Textauszug:
□ □ □
Beitrag von shorty » 29.08.2011, 15:48

Zur Tiefkühlsache, ich bekenne mich schuldig, sollte nur nen Vergleich arstellen ;-)Sorry Fiall

Ich weiss schon , dass Teal und Amos sowie viele andere die mit Wollkämmen arbeiten Emulsion hinzufügen.
Aber da wird was vermischt ;-)
Bei dem von mir beschriebenen Vorgang handelt es sich nicht um Kammzug und Handkämmen sondern um Kardiermaschinen.Ich hab noch nie fürs kardieren Emulsion verwenden müssen. Und der dort gesehene Wolf war auch nicht gerade zimperlich mit den Fasern.
Erklärt evlt auch den von Klara schon mehrfach angesprochenen Unterschied zwischen Vlies von der eigenen Trommelkarde und Industriellem Vlies. Grund könnten auch die vermehrten kurzen Fasern sein, evlt durch zu starke chemische oder mechanische Beanspruchung .
Ich finde es gibt da gefühlsmässig einen Unterschied zwischen relativ fettfrei und spröde, brüchig.
Bei letzterem ist eindeutig die Haarstruktur geschädigt.
Ich vergleich das mal mit menschlichem Haar, ist ja nicht so unähnlich.
Wenn dass mal aufgrund von mechanischen Einwirkungen und oder Hitze, Sonne usw. zu stark in Mitleidenschaft gezogen wird, ist das eigentlich irreparabel.( Thema Spliss)
Das Haar bricht ab, ist stumpf, da nützt meiner Meinung nach auch keine Emulsion, die sowieso im abschliessenden Waschgang wieder draussen ist.
Diese erleichtert nur das arbeiten, sonst nichts.Ich kann mir nicht vorstellen, dass Emulsion in den geschädigten Haarkern eindringt und diesen repariert.
□ □ □
Datenzeilen:
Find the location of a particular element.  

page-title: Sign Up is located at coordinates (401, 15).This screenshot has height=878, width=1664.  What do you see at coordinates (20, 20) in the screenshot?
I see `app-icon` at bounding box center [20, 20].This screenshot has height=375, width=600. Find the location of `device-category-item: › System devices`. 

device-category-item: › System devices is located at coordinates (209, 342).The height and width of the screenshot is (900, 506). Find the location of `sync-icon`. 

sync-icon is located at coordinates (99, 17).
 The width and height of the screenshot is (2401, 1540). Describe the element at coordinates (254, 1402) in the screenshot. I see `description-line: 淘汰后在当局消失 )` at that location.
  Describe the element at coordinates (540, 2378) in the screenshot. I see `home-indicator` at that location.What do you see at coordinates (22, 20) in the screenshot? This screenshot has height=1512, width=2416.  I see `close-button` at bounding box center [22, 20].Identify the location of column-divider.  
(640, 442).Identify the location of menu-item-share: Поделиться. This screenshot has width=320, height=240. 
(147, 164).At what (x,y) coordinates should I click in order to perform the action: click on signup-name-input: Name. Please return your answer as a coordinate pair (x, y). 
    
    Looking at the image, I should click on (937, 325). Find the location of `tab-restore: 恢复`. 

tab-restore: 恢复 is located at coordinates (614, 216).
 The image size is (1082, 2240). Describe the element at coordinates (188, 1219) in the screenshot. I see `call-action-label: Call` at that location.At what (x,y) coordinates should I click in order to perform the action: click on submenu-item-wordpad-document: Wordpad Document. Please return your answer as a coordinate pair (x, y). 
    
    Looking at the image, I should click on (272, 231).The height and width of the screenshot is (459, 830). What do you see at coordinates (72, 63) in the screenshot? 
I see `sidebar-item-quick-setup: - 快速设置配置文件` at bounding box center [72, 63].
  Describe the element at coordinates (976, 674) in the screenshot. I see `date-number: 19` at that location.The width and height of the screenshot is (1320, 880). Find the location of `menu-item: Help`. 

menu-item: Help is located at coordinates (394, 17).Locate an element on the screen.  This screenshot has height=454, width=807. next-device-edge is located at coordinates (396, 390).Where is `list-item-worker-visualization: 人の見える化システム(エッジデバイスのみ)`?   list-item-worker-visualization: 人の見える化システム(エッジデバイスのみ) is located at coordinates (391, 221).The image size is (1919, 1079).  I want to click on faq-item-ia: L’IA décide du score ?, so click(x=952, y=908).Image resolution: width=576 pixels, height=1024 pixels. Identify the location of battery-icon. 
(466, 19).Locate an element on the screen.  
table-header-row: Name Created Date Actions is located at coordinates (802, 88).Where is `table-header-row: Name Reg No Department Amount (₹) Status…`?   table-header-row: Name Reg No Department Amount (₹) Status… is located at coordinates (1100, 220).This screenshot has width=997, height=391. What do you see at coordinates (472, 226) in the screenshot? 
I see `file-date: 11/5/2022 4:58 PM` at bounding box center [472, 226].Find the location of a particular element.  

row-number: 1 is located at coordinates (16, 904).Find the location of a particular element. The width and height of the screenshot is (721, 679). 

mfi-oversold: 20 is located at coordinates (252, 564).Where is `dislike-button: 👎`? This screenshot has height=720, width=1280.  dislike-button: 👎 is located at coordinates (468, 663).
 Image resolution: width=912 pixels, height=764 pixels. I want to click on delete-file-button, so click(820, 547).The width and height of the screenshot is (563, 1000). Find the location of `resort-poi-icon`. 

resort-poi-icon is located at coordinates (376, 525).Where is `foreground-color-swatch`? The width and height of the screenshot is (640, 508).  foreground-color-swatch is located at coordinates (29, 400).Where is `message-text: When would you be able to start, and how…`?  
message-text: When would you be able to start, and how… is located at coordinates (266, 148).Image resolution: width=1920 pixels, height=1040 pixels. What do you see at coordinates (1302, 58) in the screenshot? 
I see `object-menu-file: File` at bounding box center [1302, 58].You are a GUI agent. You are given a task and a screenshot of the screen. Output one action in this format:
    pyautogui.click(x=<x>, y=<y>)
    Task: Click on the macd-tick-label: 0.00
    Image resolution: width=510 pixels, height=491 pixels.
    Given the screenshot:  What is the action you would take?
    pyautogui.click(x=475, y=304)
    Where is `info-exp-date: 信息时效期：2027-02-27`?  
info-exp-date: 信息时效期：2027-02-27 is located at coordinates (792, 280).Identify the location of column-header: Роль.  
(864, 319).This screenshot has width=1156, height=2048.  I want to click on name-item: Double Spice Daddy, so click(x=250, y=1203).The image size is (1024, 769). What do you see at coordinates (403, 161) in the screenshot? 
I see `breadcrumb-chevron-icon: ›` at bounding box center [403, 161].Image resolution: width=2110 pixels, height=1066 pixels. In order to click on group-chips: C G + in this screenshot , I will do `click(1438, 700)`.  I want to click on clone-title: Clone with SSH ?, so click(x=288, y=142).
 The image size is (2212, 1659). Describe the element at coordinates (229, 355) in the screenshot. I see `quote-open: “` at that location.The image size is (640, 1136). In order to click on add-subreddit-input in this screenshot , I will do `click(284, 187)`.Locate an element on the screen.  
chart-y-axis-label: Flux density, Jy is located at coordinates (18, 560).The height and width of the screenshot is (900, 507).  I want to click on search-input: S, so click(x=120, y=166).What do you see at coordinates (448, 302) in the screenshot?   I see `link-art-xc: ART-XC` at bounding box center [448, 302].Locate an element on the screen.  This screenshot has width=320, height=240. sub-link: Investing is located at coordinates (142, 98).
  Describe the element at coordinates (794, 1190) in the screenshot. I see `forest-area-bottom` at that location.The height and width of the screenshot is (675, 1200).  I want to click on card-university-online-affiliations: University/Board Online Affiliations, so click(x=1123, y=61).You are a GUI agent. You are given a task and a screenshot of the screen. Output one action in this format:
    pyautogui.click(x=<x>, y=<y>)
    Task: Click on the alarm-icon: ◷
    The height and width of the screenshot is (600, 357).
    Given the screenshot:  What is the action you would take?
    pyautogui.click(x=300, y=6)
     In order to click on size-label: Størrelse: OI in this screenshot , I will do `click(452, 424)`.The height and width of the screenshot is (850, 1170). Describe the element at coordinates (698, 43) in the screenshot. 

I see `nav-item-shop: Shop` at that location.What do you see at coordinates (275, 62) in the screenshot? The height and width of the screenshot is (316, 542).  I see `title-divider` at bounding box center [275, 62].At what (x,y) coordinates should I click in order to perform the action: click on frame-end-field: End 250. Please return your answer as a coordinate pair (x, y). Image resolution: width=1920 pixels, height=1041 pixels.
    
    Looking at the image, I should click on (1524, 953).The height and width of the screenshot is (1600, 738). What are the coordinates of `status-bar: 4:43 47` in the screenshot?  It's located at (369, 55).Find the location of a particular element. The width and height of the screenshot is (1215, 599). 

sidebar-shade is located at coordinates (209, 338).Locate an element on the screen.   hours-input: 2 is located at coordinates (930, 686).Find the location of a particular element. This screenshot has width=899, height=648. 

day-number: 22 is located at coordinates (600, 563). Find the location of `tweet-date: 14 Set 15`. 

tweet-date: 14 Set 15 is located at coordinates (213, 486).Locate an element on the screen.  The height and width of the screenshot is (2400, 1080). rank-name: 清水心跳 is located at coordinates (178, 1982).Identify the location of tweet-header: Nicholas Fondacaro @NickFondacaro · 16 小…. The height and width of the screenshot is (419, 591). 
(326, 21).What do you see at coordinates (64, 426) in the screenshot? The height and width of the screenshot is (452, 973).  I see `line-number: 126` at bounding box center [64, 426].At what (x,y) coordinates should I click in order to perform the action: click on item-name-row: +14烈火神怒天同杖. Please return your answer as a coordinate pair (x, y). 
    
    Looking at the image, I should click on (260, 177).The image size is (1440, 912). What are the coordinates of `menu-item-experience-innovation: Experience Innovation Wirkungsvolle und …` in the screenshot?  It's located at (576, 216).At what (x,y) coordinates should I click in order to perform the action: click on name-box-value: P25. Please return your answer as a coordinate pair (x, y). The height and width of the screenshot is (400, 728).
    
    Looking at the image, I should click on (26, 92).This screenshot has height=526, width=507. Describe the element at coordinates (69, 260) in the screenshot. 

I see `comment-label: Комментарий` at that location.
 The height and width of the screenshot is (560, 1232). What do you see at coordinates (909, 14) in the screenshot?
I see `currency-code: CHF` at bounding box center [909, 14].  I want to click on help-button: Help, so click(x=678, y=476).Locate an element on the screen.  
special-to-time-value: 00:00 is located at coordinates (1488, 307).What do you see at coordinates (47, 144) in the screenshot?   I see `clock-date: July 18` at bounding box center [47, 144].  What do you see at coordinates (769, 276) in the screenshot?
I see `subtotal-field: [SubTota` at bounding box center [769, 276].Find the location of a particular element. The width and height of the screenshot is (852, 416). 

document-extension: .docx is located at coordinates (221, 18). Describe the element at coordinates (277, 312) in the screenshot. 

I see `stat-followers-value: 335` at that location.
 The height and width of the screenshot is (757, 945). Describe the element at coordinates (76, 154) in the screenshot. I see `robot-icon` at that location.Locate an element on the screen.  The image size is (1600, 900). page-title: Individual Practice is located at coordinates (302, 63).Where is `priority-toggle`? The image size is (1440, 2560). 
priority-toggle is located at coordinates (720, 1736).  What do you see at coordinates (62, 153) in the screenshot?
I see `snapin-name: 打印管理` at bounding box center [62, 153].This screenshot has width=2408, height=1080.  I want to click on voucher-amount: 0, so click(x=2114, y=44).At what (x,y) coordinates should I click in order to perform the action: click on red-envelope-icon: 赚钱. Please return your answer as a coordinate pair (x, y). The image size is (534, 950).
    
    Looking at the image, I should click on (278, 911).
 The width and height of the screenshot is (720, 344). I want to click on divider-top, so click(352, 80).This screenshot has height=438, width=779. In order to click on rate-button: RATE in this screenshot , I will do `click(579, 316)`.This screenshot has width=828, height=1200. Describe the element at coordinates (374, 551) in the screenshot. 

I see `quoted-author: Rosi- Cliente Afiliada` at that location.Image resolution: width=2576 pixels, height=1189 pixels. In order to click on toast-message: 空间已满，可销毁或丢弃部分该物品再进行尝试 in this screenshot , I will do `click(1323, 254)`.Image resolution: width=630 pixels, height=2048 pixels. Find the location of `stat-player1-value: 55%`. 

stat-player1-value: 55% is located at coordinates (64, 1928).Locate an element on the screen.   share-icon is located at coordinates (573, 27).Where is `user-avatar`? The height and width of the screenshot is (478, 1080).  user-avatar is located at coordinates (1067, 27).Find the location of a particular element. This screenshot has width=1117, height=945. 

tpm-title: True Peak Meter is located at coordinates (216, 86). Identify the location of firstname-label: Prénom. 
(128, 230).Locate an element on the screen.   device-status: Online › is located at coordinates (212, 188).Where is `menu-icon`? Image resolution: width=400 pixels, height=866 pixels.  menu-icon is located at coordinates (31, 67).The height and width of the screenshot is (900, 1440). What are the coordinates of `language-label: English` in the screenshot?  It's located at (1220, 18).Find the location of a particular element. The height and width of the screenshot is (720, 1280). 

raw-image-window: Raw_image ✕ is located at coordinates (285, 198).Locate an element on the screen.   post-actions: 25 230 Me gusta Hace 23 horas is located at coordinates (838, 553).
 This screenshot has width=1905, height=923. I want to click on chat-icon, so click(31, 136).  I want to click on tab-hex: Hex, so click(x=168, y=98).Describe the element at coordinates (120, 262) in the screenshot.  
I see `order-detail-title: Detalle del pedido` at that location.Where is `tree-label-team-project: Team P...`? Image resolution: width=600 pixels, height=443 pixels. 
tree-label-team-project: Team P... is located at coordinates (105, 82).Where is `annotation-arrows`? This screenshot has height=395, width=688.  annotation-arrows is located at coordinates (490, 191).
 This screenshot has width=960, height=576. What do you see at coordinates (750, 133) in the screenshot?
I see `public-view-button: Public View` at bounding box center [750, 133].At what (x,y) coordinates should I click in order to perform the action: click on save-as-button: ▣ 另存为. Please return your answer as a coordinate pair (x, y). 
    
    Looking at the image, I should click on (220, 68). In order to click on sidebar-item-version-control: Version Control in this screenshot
□ □ □
Zu erledigen:
(a) Bitte schreiben Sie aus dem Forumsbeitrag über Wollfasern den Abschnitt ab, der bei „Ich finde es“ beginnt und bei „irreparabel.( Thema Spliss)“ endet.
(b) Beantworten Sie anhand des Forumsbeitrags über Wollfasern die folgenden Fragen:
(i) Welche zwei Namen werden als Beispiele für Leute genannt, die mit Wollkämmen arbeiten und Emulsion hinzufügen?
(ii) Womit wird die Wolle im Beitrag verglichen?
(iii) In welchem Arbeitsschritt ist die Emulsion laut Beitrag wieder draußen?
(c) Prüfen Sie, ob die folgenden Aussagen mit dem Forumsbeitrag über Wollfasern übereinstimmen. Antworten Sie jeweils mit Ja oder Nein und zitieren Sie die entscheidende Textstelle.
(i) Beim Kardieren musste bisher nie Emulsion verwendet werden.
(ii) Der Beitrag hält es für möglich, dass Emulsion geschädigtes Haar repariert.
(iii) Der beschriebene Vorgang betrifft das Handkämmen.

Lösungen:
(a)
Ich finde es gibt da gefühlsmässig einen Unterschied zwischen relativ fettfrei und spröde, brüchig.
Bei letzterem ist eindeutig die Haarstruktur geschädigt.
Ich vergleich das mal mit menschlichem Haar, ist ja nicht so unähnlich.
Wenn dass mal aufgrund von mechanischen Einwirkungen und oder Hitze, Sonne usw. zu stark in Mitleidenschaft gezogen wird, ist das eigentlich irreparabel.( Thema Spliss)

(b)
(i) Teal und Amos
(ii) Mit menschlichem Haar
(iii) Im abschließenden Waschgang

(c)
(i) Ja: „Ich hab noch nie fürs kardieren Emulsion verwenden müssen.“
(ii) Nein: „Ich kann mir nicht vorstellen, dass Emulsion in den geschädigten Haarkern eindringt und diesen repariert.“
(iii) Nein: „Bei dem von mir beschriebenen Vorgang handelt es sich nicht um Kammzug und Handkämmen sondern um Kardiermaschinen“